▶ **YOUR GOAL**:
All lines from the one holding "Viewport: 1456px width, 832px" through the last line of the entries below must be transcribed exactly, and no others. Pictures do not go in.
=== Begin Enclosure ===
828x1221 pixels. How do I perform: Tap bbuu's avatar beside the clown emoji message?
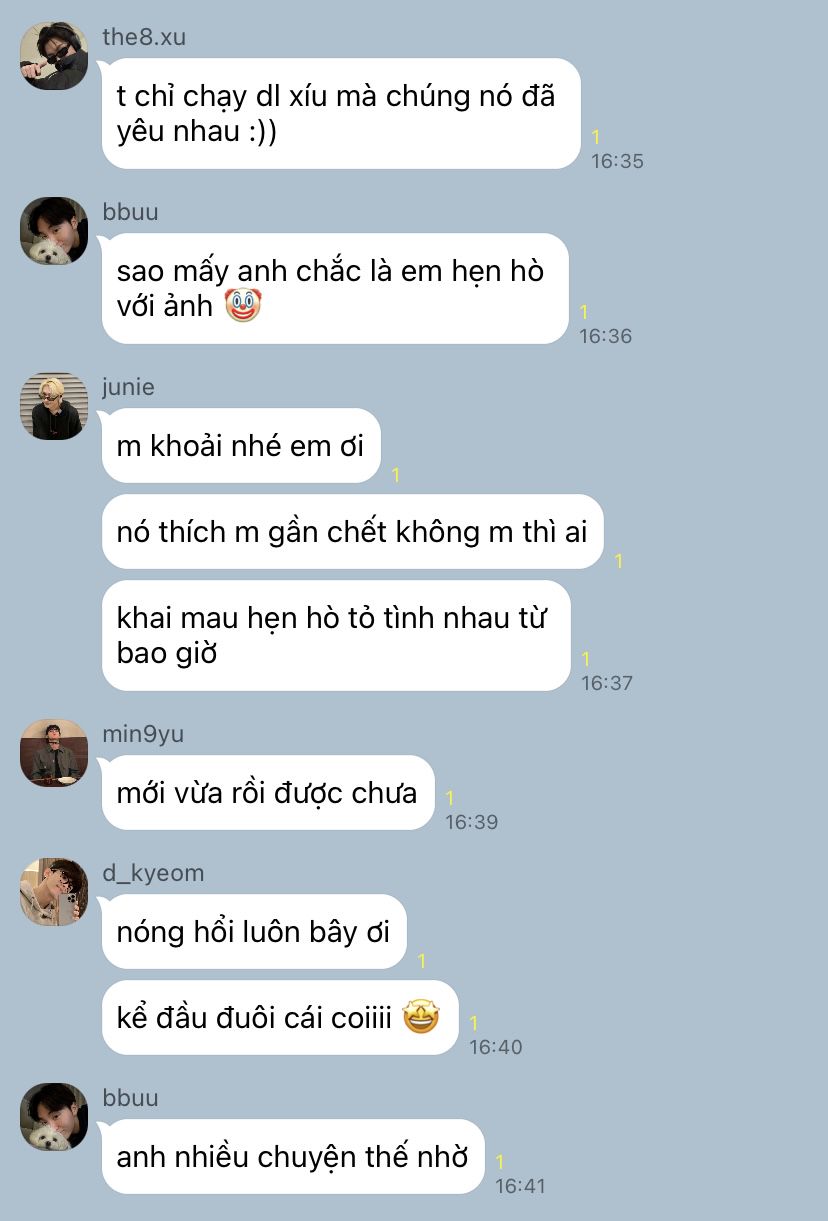coord(54,231)
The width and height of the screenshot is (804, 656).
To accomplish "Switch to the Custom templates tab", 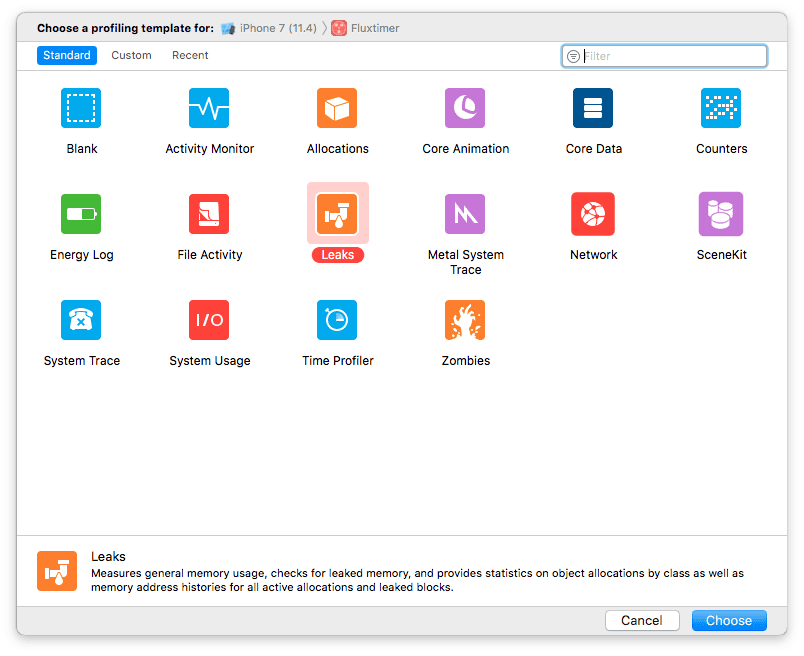I will 131,55.
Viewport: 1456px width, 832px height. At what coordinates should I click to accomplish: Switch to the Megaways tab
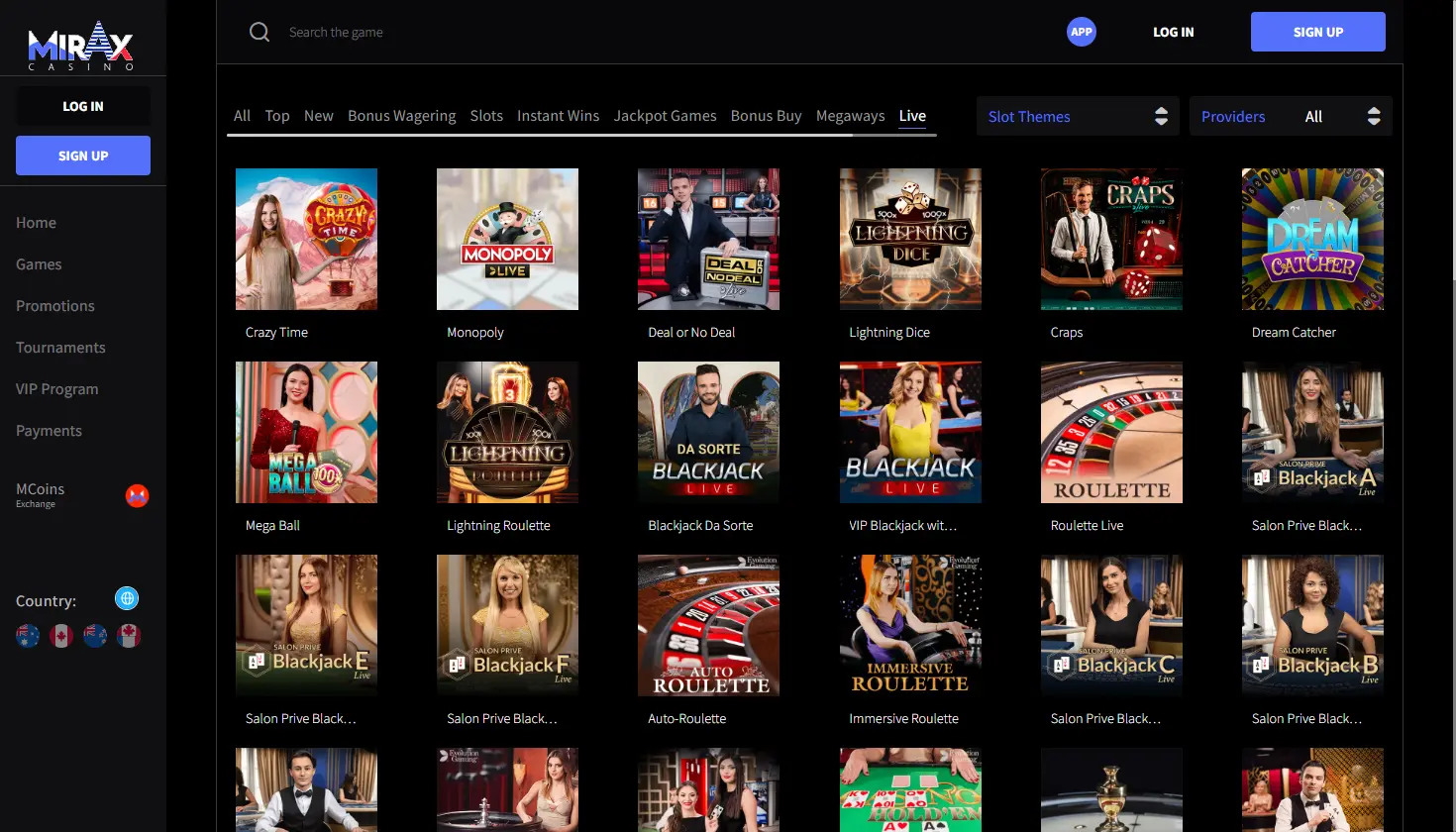850,116
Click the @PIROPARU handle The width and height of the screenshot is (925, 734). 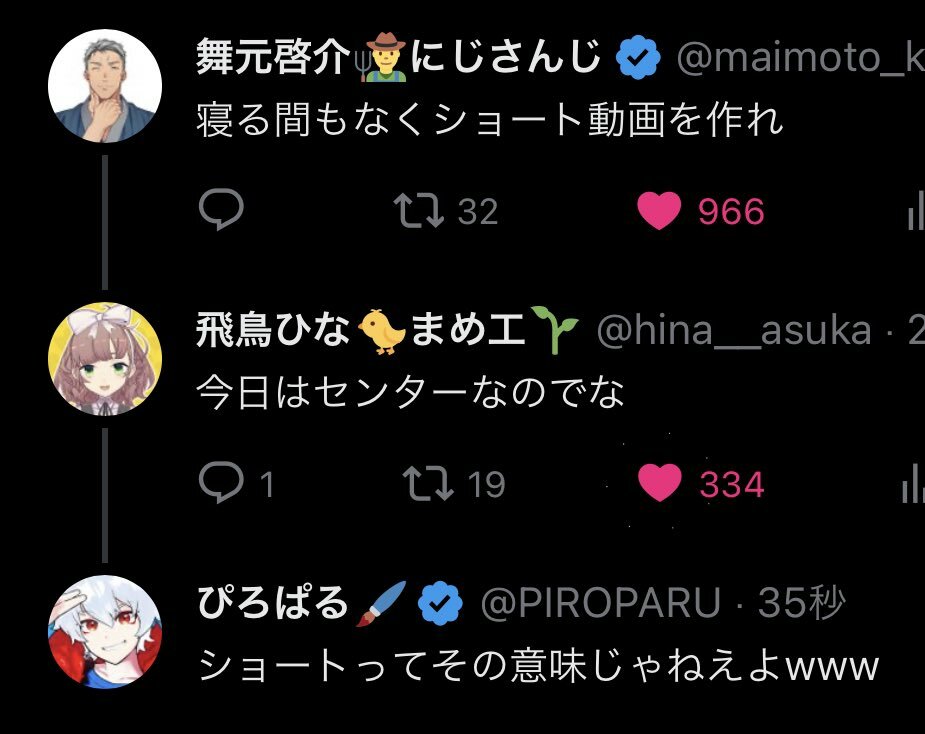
=== End Enclosure ===
▶ **ANSWER TO THIS EXERCISE**:
Viewport: 1456px width, 832px height. At what coordinates should I click to accomplish: Switch to the Megaways tab
850,116
Click the @PIROPARU handle The width and height of the screenshot is (925, 734). 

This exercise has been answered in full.